We’re not yet at the point where inheritances and gifts represent a similar proportion of national income to the high point of inequality at the turn of the 20th century (22%), but the direction of travel is clear. We’re returning to historical levels of inequality, and much of this is being fuelled by wealth inequality and driven by the increasing importance of inheritance.
Children already have hugely different life chances based on the circumstances into which they are born, and the impact of socio-economic and other inequalities on their educational and career prospects. Added to this, we now have a clearer picture of the massive inequality in parental financial support, and its impacts on the ability of young adults to build a secure future for themselves and their families.
As David Willetts went on to say in his comments at the launch of last week’s IFS report, we can’t blame parents for wanting to help their children, or for their shrewdness in supporting their children at the stages in life when this support is most needed - especially in a context of broader socio-economic insecurity. Willetts argued, however, that we need to be good citizens, not just good parents, and that this means taking steps to counteract the inequalities that result from the well-intentioned support that wealthier parents provide to their children.
Because these inequalities are, undeniably, deeply unfair. They offend every principle of fairness. They exacerbate a situation in which one in five families are unable to provide the essentials. They make it impossible for people with fewer resources to enjoy the same opportunities as their wealthier peers. They make a mockery of a society that claims to be a meritocracy but that fails to reward people fairly for their work, let alone allow them to build up their wealth by saving as they earn. They undermine the principles of fair exchange and fair treatment that are fundamental underpinnings of the social contract.

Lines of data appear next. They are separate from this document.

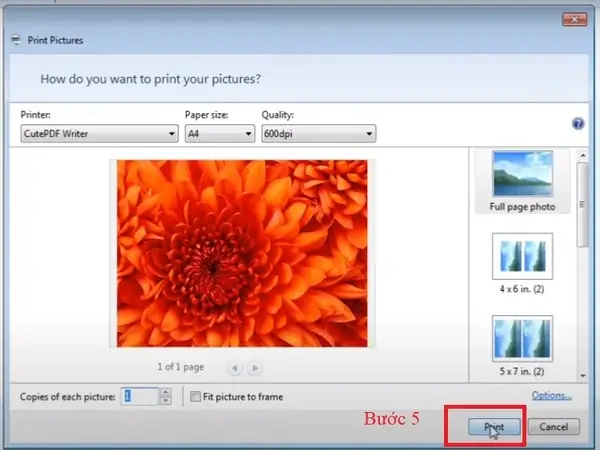Click the blue help question mark icon

click(578, 124)
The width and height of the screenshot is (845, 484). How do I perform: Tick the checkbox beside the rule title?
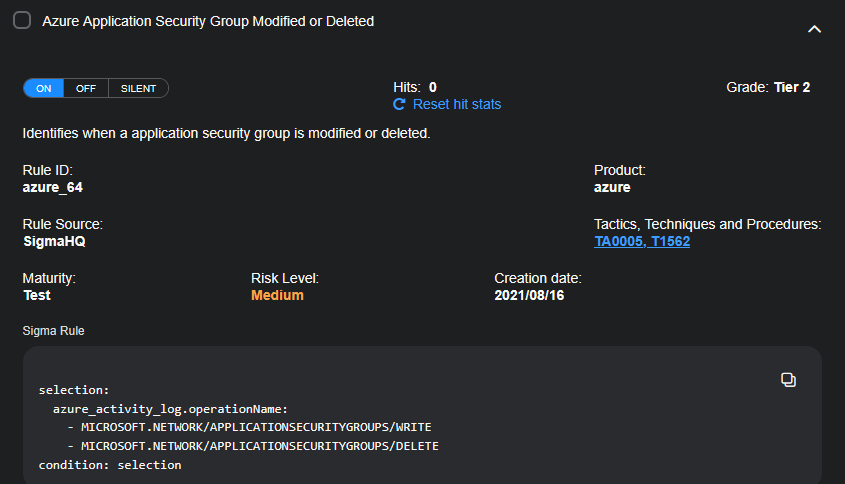[22, 21]
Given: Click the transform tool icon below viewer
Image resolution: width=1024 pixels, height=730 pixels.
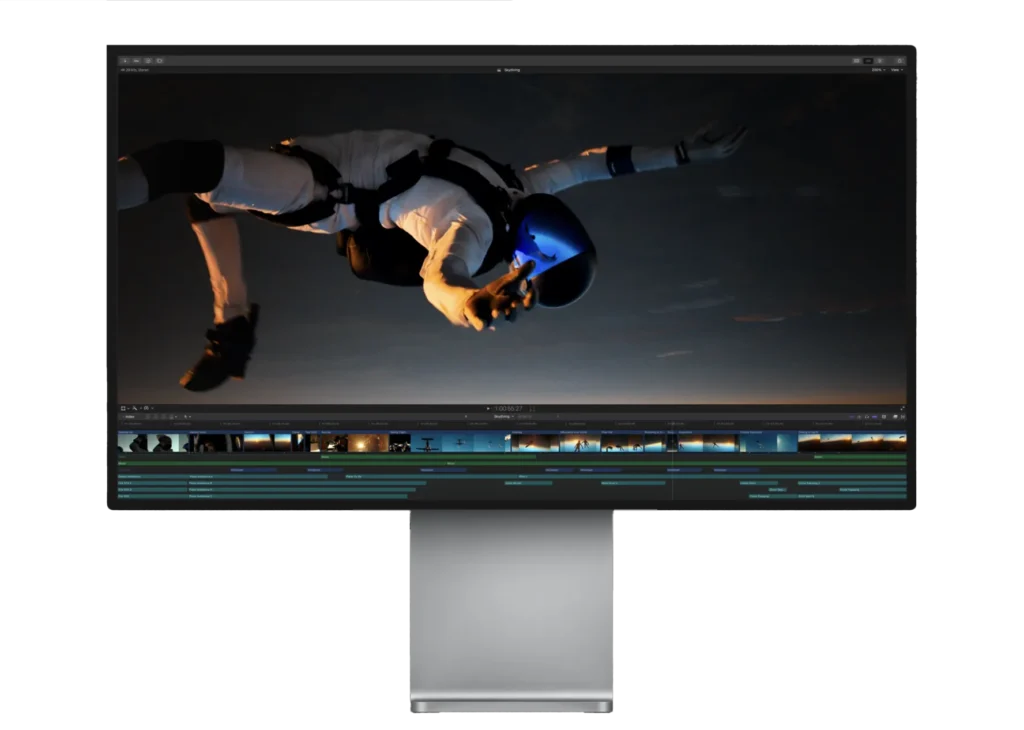Looking at the screenshot, I should coord(124,408).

Remember the Liz Truss argument that we needed to focus on boosting growth instead of tackling inequality? This never made sense, because growth and equality aren’t mutually exclusive. The reverse is nearer the truth; inequality acts as a break on growth. Inequality of inheritance is a good example of this. Increased inequality between people with richer and poorer parents reduces social mobility, and wastes the potential of millions of people whose productivity could underpin our economic wellbeing for generations to come. In this sense, inherited inequality, as part of the wider phenomenon of inequality of opportunity, is like cholesterol, clogging up society’s arteries.
We need to take remedial action before our diseased economy has a heart attack and keels over. The Intergenerational Commission put forward a neat solution in 2018:
Abolish inheritance tax and replace it with a lifetime receipts tax that is levied on recipients with fewer exemptions, a lower tax-free allowance and lower tax rates. Use the extra revenues to introduce a £10,000 ‘citizen’s inheritance’ – a restricted-use asset endowment to all young adults to support skills, entrepreneurship, housing and pension saving.
A citizen’s inheritance would cost less than 1% of public spending. By helping to launch people into adult life, irrespective of their background, it would help build a fairer society and rebuild our broken social contract. It’s time for a proper public debate on the issue.